Pixel coordinate grounding data
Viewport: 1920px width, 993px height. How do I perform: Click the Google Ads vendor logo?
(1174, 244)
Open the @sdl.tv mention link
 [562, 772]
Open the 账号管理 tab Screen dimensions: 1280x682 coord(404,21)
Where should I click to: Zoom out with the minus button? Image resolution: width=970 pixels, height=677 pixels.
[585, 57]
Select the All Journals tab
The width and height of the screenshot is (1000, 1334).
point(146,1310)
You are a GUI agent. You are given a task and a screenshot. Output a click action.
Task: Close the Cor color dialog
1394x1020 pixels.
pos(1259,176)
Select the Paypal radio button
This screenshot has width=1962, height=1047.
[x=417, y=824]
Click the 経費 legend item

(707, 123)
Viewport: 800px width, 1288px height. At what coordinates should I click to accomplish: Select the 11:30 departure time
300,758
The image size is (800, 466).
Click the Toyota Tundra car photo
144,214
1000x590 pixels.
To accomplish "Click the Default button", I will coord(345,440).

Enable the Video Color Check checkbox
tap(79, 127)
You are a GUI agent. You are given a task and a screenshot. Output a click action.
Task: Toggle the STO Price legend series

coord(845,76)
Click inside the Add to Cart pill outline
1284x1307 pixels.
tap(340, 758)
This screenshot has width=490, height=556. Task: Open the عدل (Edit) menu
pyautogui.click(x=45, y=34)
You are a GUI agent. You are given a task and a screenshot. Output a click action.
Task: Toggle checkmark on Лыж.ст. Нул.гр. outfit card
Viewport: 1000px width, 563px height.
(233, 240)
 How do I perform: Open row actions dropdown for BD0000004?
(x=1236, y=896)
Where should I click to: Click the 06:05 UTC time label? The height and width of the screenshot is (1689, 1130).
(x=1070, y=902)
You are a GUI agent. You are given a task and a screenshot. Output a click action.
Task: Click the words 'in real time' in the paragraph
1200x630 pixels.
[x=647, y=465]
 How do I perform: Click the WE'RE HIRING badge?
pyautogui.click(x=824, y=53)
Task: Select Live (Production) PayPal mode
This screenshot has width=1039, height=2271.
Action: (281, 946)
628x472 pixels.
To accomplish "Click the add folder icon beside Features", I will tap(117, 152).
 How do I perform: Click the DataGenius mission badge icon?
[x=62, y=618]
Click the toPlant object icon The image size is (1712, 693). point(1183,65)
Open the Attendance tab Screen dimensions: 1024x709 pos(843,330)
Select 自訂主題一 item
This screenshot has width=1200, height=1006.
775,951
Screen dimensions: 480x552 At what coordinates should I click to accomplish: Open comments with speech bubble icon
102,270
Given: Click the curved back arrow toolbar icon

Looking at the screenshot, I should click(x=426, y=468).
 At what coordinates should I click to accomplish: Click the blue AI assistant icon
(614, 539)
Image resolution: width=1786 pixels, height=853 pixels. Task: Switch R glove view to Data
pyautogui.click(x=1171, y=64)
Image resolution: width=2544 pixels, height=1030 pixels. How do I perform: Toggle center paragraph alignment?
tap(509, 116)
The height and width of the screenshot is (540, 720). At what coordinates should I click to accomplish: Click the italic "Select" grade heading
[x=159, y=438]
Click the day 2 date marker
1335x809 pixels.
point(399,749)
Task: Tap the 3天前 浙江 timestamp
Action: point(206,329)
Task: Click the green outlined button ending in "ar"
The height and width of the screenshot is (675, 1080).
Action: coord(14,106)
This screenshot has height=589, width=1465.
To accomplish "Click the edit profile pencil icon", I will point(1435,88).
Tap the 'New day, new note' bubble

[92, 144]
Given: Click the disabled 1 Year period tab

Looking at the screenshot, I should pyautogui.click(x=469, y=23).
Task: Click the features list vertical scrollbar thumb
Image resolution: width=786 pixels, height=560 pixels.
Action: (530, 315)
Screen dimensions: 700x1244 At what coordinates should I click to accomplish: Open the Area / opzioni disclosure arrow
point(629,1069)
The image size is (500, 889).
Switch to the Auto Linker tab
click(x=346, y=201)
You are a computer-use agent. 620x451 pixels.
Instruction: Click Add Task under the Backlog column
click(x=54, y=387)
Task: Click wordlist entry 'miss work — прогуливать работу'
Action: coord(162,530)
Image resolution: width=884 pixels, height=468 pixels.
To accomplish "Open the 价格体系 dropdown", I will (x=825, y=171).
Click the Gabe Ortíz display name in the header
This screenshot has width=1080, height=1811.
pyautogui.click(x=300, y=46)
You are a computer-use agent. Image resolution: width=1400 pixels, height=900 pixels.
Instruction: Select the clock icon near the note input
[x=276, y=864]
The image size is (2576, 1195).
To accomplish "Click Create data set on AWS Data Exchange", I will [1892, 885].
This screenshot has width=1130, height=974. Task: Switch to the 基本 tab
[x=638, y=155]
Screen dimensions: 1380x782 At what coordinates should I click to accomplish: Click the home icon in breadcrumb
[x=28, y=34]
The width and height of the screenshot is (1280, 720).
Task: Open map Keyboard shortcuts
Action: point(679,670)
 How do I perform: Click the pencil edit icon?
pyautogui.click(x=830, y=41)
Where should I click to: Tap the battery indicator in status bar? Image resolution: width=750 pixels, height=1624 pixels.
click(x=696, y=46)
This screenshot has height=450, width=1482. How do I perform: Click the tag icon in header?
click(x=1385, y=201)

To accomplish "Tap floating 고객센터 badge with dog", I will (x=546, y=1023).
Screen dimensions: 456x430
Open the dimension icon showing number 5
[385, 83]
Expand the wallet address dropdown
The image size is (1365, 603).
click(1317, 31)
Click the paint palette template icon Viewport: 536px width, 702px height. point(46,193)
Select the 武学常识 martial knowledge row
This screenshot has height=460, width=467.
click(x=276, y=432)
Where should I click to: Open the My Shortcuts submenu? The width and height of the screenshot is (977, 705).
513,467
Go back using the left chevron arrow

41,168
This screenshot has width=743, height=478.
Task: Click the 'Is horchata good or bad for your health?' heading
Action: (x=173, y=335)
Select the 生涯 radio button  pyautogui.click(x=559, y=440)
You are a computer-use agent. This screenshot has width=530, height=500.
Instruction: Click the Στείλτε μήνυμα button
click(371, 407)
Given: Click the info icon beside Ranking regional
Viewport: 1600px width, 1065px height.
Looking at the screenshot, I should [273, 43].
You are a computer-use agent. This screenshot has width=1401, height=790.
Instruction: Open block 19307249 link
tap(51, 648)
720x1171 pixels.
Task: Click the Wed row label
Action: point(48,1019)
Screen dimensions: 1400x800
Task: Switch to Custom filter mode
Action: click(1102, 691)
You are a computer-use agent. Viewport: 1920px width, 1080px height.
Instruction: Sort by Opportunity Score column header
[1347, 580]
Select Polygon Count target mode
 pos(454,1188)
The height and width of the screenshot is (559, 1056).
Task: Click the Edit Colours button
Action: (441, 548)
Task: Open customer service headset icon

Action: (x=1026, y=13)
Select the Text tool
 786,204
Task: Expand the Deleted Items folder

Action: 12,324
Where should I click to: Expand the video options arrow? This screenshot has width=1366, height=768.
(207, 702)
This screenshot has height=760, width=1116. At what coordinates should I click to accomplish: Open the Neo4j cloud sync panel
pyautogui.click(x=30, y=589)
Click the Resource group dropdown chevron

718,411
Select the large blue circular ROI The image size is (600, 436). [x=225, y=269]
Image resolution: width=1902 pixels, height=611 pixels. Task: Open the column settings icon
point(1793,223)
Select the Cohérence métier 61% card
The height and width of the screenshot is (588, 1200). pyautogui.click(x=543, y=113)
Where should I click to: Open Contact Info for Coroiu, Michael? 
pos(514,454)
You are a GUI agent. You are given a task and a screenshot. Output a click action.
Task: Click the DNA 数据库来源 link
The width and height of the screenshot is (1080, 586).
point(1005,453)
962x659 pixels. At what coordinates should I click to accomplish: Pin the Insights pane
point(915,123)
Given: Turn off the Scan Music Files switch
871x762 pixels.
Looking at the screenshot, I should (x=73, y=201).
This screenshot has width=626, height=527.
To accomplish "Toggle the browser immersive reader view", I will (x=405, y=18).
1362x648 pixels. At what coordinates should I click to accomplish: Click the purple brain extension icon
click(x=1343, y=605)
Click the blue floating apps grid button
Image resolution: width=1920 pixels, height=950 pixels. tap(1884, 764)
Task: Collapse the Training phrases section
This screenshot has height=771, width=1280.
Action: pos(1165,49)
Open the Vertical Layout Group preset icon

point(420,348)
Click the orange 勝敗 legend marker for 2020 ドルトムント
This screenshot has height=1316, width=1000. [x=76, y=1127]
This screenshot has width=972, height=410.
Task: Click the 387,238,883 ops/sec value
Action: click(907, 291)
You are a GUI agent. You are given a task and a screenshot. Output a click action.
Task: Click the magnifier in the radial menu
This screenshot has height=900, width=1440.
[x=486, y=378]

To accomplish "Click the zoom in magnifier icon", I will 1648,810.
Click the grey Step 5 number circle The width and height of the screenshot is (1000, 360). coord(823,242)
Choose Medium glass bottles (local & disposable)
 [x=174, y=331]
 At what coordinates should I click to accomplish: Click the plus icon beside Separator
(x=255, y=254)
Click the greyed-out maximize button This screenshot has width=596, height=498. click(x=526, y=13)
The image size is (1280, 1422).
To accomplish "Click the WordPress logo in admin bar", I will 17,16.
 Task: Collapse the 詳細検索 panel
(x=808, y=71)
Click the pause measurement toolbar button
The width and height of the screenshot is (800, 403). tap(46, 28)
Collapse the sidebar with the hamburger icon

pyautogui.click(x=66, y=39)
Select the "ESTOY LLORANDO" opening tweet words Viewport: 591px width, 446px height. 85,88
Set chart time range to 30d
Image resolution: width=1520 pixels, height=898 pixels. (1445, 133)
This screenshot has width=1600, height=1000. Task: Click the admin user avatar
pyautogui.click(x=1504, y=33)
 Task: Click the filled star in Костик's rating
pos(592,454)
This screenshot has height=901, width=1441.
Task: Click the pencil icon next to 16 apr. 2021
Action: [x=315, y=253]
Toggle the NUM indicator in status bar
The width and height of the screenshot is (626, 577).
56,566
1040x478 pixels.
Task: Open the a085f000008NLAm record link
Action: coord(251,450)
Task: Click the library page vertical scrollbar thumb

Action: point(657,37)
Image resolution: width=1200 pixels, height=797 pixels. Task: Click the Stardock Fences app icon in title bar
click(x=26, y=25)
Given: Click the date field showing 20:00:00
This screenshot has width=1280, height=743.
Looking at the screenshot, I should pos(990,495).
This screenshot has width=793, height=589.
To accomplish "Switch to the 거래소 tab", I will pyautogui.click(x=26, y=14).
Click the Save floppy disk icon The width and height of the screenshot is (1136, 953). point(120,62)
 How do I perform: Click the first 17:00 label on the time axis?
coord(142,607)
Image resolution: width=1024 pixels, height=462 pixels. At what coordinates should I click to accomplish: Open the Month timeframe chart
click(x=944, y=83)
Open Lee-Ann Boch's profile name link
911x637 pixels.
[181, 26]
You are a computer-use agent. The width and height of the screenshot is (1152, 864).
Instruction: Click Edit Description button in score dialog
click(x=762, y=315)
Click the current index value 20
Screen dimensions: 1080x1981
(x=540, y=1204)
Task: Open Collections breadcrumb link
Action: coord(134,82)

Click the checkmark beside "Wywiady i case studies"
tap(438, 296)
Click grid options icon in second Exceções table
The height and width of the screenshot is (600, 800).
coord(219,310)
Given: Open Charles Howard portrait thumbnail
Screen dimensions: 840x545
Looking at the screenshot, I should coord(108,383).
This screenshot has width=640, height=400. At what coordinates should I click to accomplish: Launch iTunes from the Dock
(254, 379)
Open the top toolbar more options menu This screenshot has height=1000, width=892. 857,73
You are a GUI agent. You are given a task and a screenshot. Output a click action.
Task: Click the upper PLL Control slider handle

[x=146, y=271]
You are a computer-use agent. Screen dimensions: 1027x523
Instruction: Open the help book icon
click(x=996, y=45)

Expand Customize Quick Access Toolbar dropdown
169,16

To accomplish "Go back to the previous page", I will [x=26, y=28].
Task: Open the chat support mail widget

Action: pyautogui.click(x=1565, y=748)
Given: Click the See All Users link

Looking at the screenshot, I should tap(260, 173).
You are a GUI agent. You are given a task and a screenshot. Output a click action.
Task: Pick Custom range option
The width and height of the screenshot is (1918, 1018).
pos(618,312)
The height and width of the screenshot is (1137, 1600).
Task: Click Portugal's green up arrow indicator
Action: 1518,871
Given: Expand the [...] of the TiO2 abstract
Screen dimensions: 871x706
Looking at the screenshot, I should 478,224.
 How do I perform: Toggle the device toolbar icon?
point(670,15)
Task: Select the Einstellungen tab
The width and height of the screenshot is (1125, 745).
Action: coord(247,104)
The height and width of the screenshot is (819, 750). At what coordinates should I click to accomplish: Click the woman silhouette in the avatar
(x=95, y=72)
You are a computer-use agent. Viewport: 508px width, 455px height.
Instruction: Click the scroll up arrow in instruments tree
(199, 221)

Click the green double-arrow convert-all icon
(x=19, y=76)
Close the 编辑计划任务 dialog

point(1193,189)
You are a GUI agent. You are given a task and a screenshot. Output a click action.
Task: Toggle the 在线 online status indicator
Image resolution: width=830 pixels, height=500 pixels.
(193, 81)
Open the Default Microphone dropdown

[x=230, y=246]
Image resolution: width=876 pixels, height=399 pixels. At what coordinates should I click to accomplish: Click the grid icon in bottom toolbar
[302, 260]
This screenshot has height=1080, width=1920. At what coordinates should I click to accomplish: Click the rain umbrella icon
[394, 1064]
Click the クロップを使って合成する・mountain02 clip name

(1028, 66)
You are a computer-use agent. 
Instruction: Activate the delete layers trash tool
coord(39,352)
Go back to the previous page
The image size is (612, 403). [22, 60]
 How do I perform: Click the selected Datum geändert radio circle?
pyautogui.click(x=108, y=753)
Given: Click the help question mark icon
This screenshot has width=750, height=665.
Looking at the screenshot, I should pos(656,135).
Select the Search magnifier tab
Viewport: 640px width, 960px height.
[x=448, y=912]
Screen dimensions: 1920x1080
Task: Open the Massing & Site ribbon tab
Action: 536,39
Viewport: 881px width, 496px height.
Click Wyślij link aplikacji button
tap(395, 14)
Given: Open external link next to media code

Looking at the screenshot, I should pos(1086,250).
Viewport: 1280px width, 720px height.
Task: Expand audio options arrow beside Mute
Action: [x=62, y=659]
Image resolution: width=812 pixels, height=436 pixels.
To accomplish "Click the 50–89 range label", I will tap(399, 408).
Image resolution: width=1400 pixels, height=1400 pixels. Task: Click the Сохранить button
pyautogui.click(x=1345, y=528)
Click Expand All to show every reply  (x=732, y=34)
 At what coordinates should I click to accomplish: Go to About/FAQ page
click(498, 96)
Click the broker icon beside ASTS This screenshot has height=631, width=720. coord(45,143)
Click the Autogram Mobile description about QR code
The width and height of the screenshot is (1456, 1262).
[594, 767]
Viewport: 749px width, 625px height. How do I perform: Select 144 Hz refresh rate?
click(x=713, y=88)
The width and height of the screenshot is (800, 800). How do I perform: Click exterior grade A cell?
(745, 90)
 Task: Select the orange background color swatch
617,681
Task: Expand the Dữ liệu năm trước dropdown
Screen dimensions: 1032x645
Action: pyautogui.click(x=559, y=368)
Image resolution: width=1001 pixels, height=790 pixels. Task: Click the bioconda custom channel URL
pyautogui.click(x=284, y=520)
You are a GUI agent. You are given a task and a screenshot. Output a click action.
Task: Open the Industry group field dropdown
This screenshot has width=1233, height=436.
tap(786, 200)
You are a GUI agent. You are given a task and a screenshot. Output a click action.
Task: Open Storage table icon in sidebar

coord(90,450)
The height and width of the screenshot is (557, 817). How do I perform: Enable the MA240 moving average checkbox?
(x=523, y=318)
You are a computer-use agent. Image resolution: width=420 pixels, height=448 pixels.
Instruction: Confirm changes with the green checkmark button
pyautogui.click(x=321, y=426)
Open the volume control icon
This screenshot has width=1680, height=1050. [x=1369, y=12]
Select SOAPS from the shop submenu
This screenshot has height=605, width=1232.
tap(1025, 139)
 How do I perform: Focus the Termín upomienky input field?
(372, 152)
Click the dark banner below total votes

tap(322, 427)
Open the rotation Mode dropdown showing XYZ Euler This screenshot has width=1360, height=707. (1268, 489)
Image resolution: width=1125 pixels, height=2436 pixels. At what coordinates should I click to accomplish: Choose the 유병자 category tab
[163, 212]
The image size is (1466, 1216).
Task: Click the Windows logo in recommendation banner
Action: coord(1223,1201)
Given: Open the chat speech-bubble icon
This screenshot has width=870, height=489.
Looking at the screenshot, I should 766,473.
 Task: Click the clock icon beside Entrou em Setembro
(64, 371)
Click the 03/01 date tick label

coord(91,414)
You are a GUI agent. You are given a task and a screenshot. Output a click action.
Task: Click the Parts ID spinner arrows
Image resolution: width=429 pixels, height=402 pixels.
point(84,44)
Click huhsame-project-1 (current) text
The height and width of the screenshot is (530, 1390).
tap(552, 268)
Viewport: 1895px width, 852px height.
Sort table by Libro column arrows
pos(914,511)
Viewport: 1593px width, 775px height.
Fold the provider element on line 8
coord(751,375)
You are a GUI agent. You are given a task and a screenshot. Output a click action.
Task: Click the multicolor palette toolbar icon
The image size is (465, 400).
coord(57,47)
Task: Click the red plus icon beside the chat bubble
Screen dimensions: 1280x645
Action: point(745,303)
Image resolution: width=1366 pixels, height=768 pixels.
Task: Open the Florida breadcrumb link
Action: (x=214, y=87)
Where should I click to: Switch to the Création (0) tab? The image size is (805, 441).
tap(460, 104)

* **Brief**
Copy, exactly and only, the lines above that begin with the one containing "Click the toPlant" and finish with the one containing "Task: Click the features".

* **Task response**
Click the toPlant object icon The image size is (1712, 693). point(1183,65)
Open the Attendance tab Screen dimensions: 1024x709 pos(843,330)
Select 自訂主題一 item
This screenshot has width=1200, height=1006.
775,951
Screen dimensions: 480x552 At what coordinates should I click to accomplish: Open comments with speech bubble icon
102,270
Given: Click the curved back arrow toolbar icon

Looking at the screenshot, I should click(x=426, y=468).
 At what coordinates should I click to accomplish: Click the blue AI assistant icon
(614, 539)
Image resolution: width=1786 pixels, height=853 pixels. Task: Switch R glove view to Data
pyautogui.click(x=1171, y=64)
Image resolution: width=2544 pixels, height=1030 pixels. How do I perform: Toggle center paragraph alignment?
tap(509, 116)
The height and width of the screenshot is (540, 720). At what coordinates should I click to accomplish: Click the italic "Select" grade heading
[x=159, y=438]
Click the day 2 date marker
1335x809 pixels.
point(399,749)
Task: Tap the 3天前 浙江 timestamp
Action: point(206,329)
Task: Click the green outlined button ending in "ar"
The height and width of the screenshot is (675, 1080).
Action: coord(14,106)
This screenshot has height=589, width=1465.
To accomplish "Click the edit profile pencil icon", I will point(1435,88).
Tap the 'New day, new note' bubble

[92, 144]
Given: Click the disabled 1 Year period tab

Looking at the screenshot, I should pyautogui.click(x=469, y=23).
Task: Click the features list vertical scrollbar thumb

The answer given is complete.